Dataset entries:
───
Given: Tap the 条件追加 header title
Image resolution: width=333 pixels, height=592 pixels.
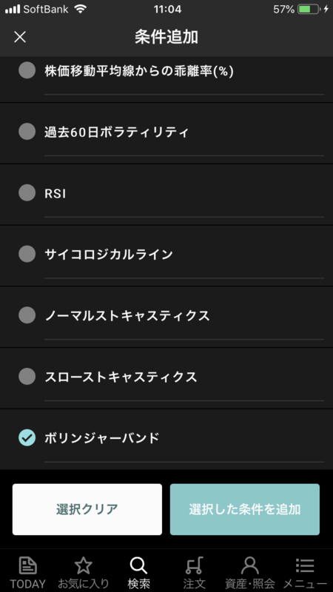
───
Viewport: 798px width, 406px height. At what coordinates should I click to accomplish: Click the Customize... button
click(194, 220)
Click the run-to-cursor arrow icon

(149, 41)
───
What is needed:
Identify every line in the rows above that contains the string "height", matching case exactly, and copy each of those lines in full.

Problem solution:
Image resolution: width=333 pixels, height=592 pixels.
Viewport: 798px width, 406px height. At what coordinates should I click to accomplish: Click the Customize... button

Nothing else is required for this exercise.